▸ Task material
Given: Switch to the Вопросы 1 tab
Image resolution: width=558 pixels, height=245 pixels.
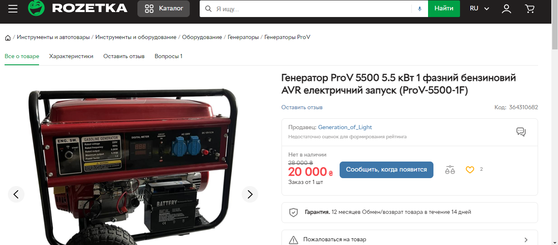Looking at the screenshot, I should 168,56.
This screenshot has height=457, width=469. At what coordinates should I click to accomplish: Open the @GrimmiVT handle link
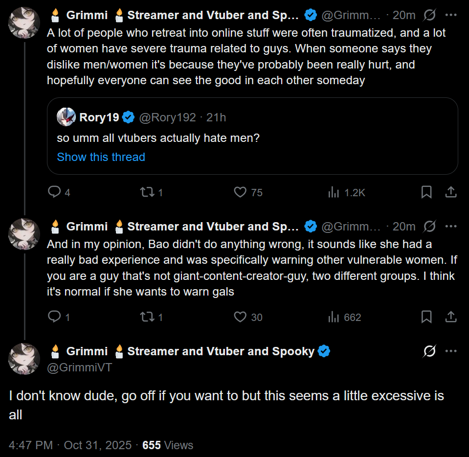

---

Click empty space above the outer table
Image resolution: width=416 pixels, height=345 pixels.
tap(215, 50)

* * *

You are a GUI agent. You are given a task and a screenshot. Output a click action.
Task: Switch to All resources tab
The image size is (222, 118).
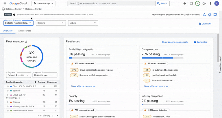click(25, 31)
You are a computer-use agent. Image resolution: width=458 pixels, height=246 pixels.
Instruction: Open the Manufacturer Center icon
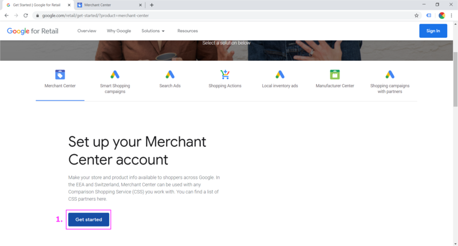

▸ Exercise prompt
Check the records above and copy each line that has the string "Open".

▸ Response to the task
This screenshot has height=457, width=469. At what coordinates should I click to accomplish: Open the @GrimmiVT handle link
Instruction: Open the Manufacturer Center icon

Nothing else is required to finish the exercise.